** Records provided follows **

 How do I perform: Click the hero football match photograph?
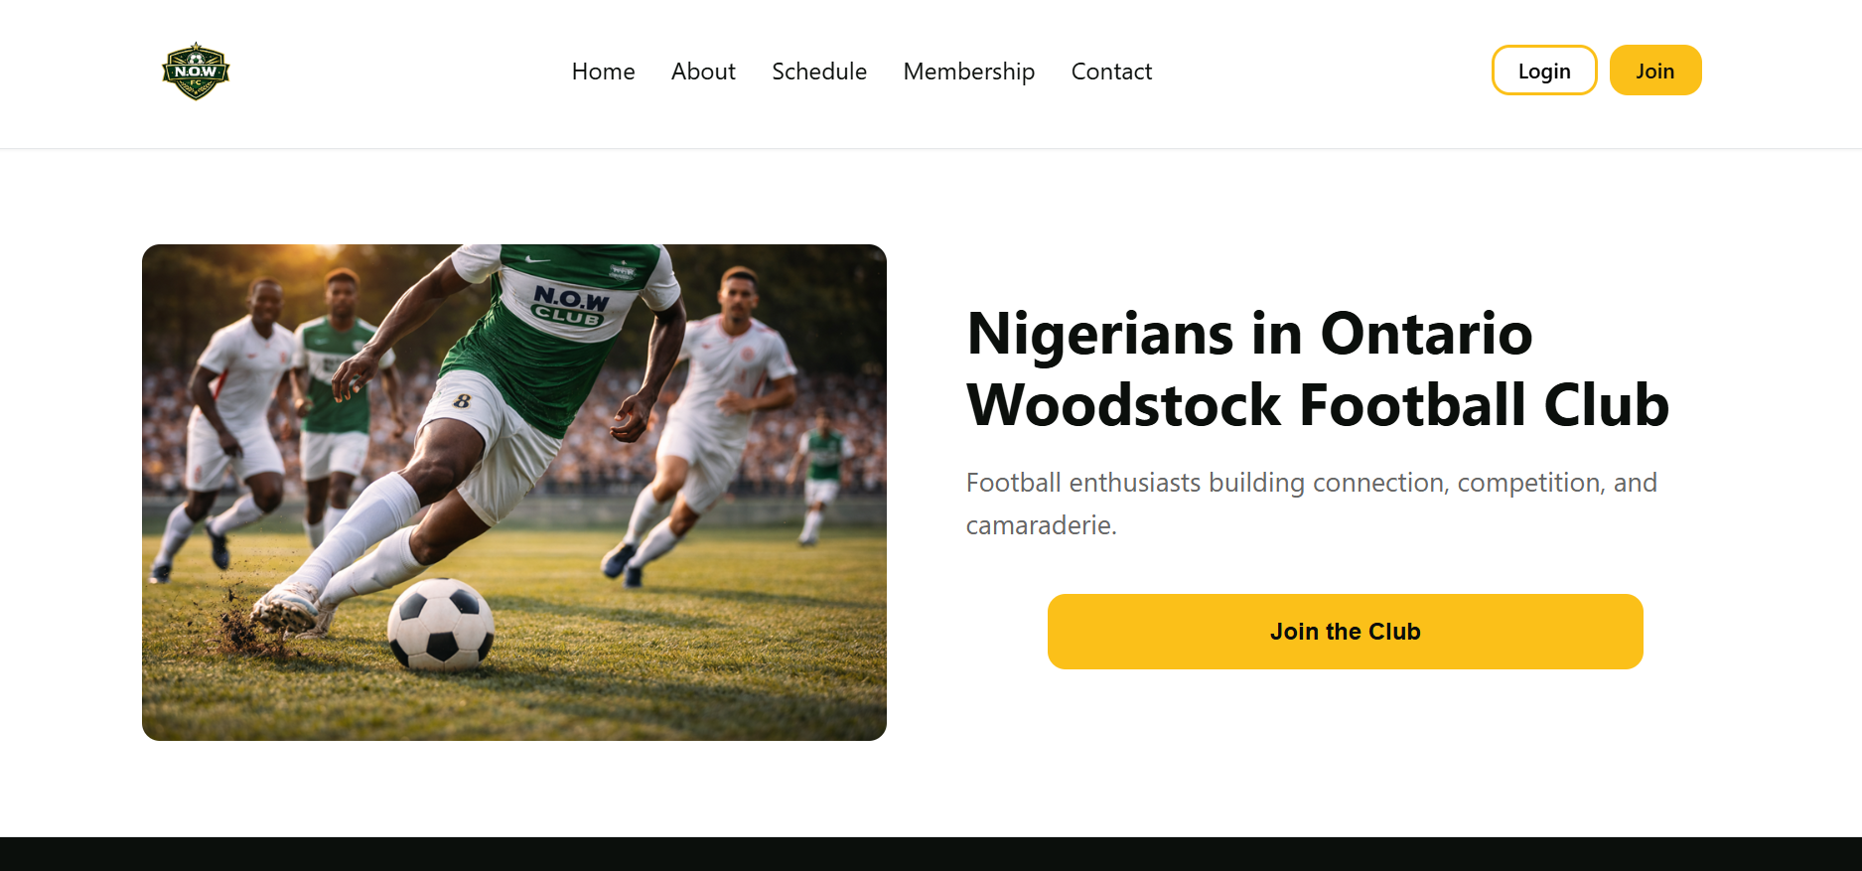pyautogui.click(x=514, y=492)
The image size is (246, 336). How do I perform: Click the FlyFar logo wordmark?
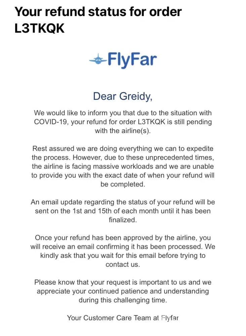pos(132,60)
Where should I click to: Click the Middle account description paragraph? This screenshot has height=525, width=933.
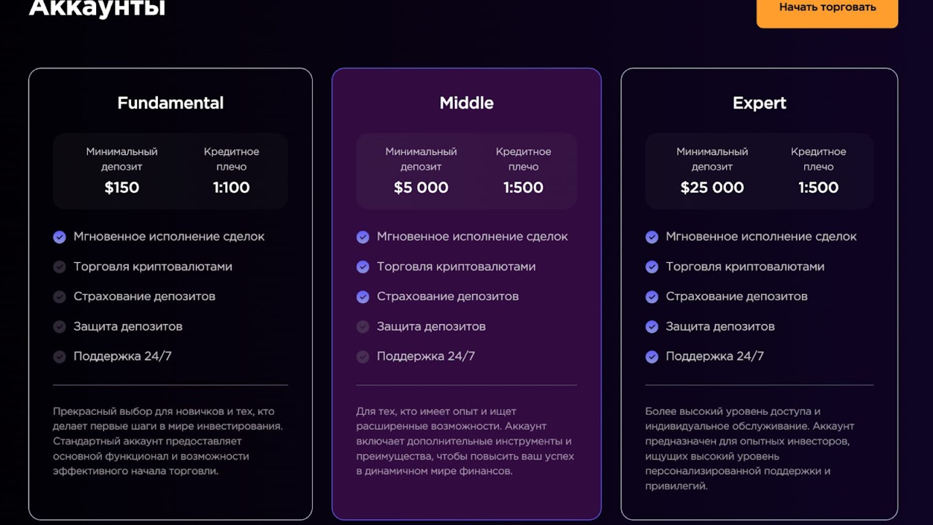(465, 441)
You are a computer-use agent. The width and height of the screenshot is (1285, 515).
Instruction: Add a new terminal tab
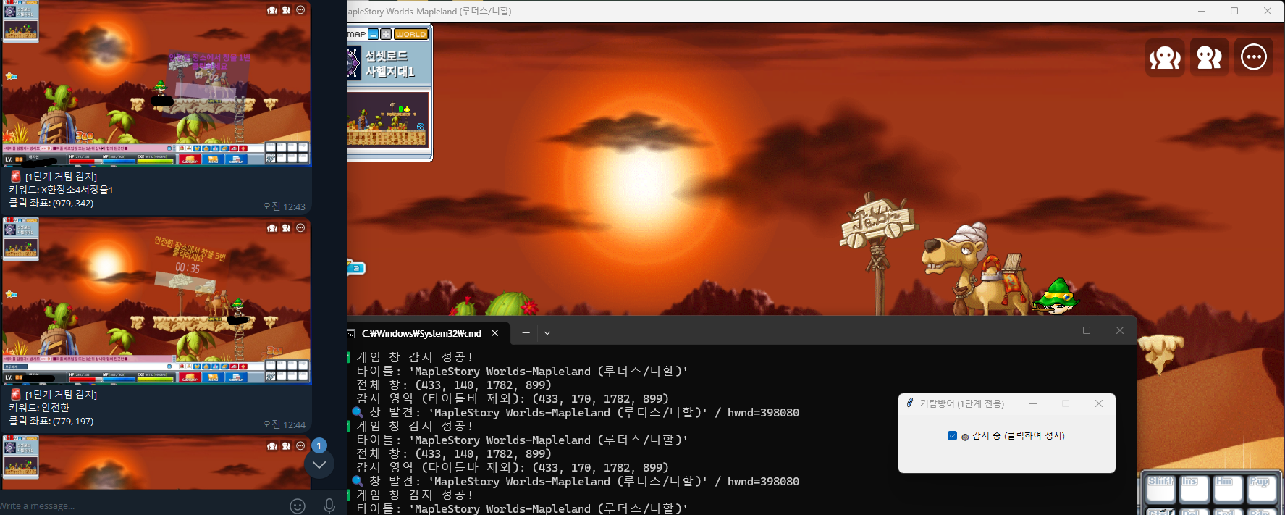[526, 333]
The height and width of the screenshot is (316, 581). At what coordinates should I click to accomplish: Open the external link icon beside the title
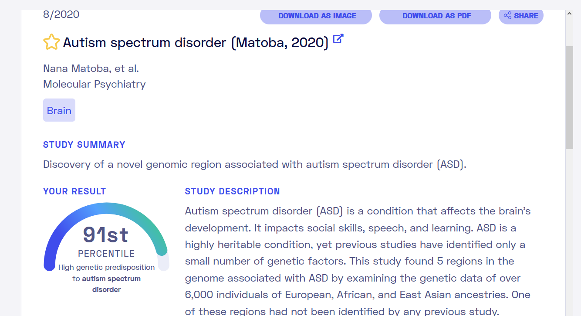point(338,39)
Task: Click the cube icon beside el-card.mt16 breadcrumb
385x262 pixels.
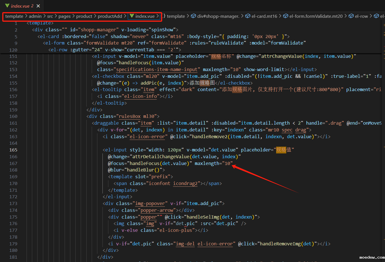Action: (x=248, y=16)
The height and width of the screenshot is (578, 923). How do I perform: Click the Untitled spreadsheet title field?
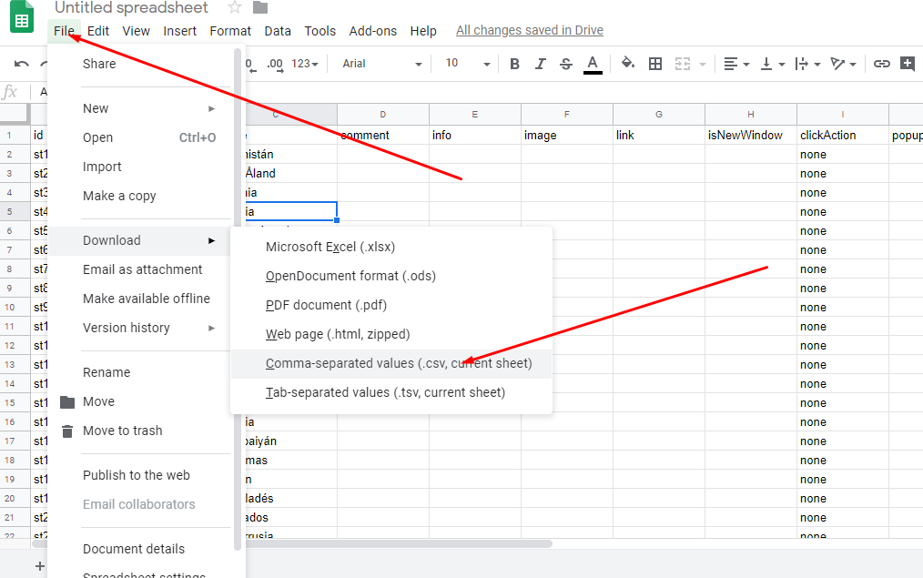pyautogui.click(x=131, y=8)
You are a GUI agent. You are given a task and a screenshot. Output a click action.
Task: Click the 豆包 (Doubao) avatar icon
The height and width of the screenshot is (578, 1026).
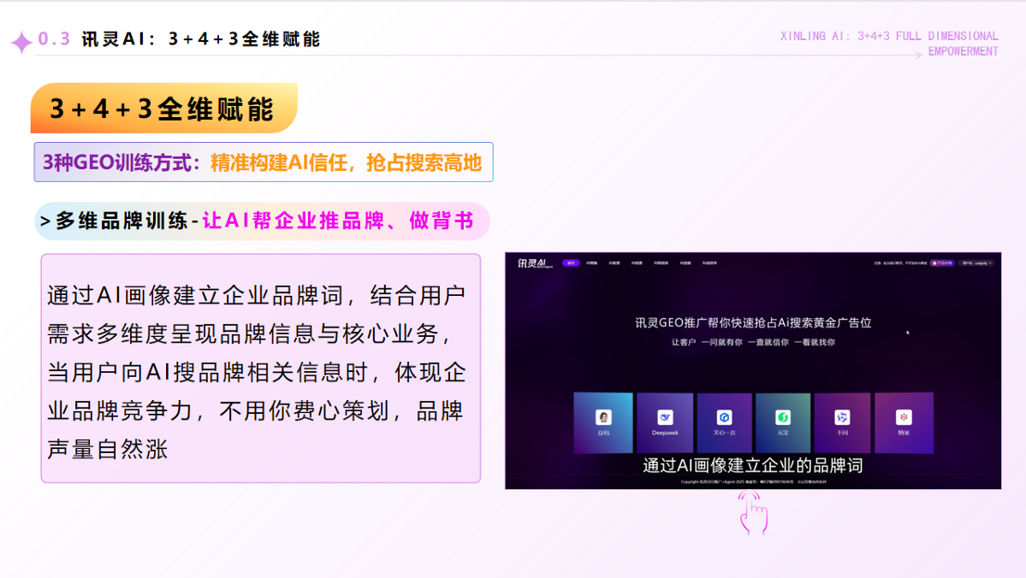[x=603, y=417]
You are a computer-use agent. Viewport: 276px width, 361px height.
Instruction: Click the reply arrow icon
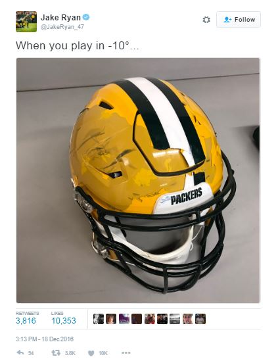(x=20, y=352)
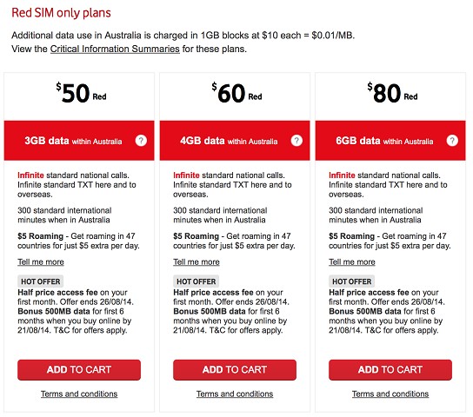Open Tell me more under $60 plan
Screen dimensions: 473x417
[197, 261]
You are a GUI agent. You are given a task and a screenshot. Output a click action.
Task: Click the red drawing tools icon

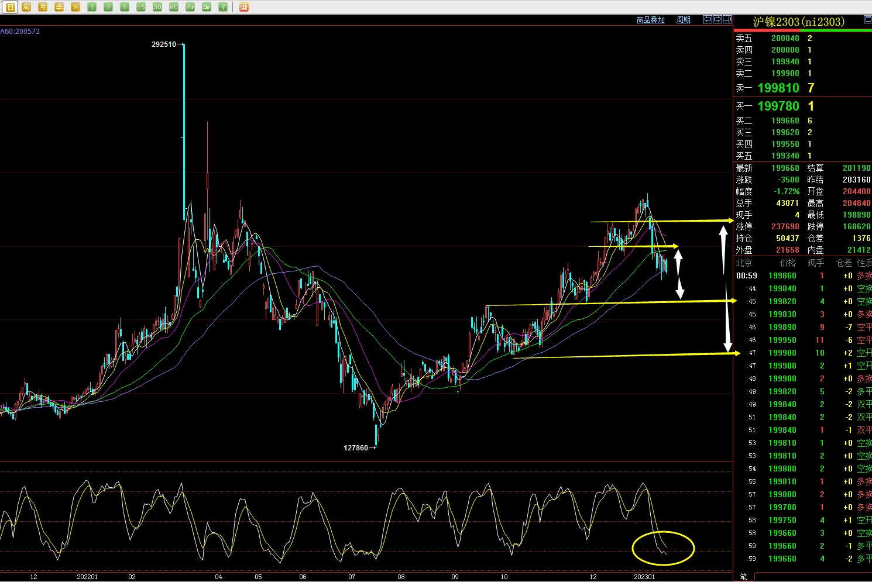[244, 7]
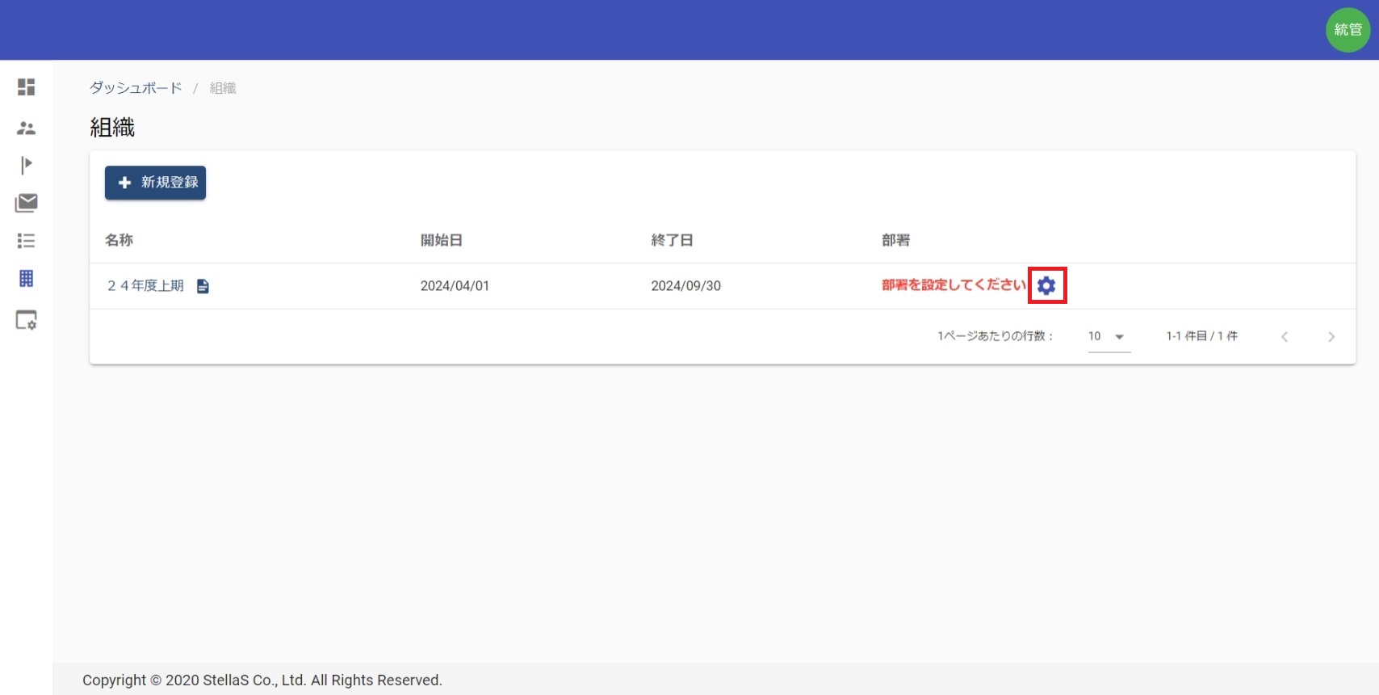Open the window settings icon in the sidebar

[x=26, y=320]
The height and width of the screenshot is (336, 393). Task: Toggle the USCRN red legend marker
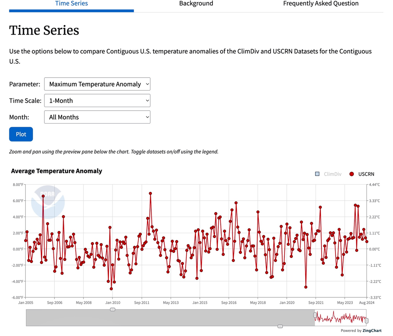[351, 174]
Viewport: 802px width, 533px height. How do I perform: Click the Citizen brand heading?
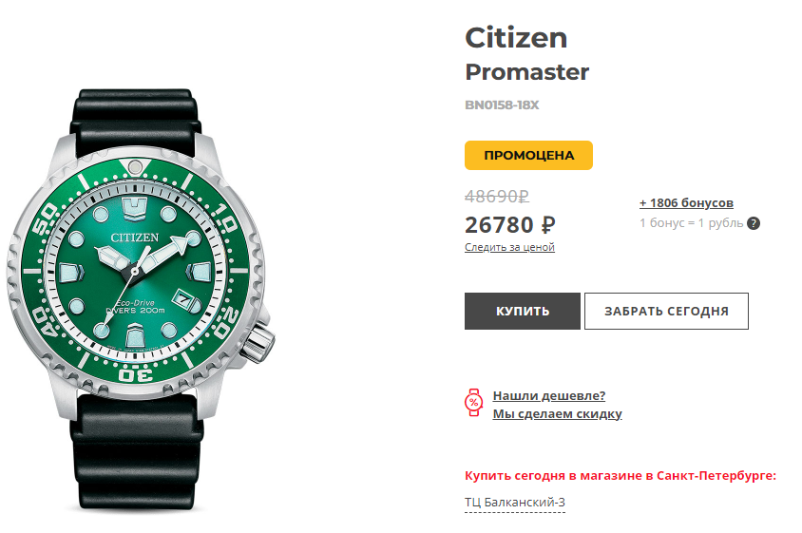click(516, 38)
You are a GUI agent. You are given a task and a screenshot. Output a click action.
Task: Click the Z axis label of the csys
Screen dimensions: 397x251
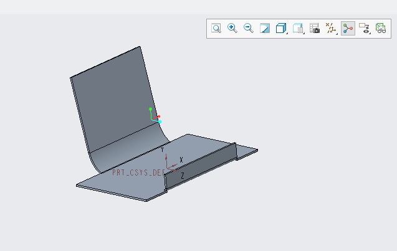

** End of Records provided **

## Problem statement:
Reproduce every entry above exactly, and omit the pictures.

## Answer section:
 How do I perform: Click the hero football match photograph?
pyautogui.click(x=514, y=492)
The image size is (246, 336). How do I perform: Click the FlyFar logo wordmark?
pos(132,60)
Where should I click to: Click the Middle account description paragraph? This screenshot has height=525, width=933.
(465, 441)
You are a computer-use agent. The width and height of the screenshot is (1285, 515).
Instruction: Add a new terminal tab
[526, 333]
The height and width of the screenshot is (316, 581). At what coordinates should I click to accomplish: Open the external link icon beside the title
point(338,39)
Task: Click the cube icon beside el-card.mt16 breadcrumb
385x262 pixels.
Action: (x=248, y=16)
The height and width of the screenshot is (578, 923). How do I perform: Click the Untitled spreadsheet title field?
pyautogui.click(x=131, y=8)
You are a GUI agent. You are given a task and a screenshot. Output a click action.
Task: Click the 豆包 (Doubao) avatar icon
The height and width of the screenshot is (578, 1026).
[x=603, y=417]
You are a computer-use agent. Viewport: 276px width, 361px height.
Instruction: Click the reply arrow icon
(x=20, y=352)
Open Tell me more under $60 plan
Screen dimensions: 473x417
[197, 261]
You are a GUI agent. You are given a task and a screenshot. Output a click action.
Task: Click the red drawing tools icon

[244, 7]
Open the window settings icon in the sidebar

[x=26, y=320]
The height and width of the screenshot is (336, 393). Task: Toggle the USCRN red legend marker
[351, 174]
Viewport: 802px width, 533px height. How do I perform: Click the Citizen brand heading?
click(516, 38)
You are a GUI agent. You are given a task and a screenshot. Output a click action.
Task: Click the Z axis label of the csys
Screen dimensions: 397x251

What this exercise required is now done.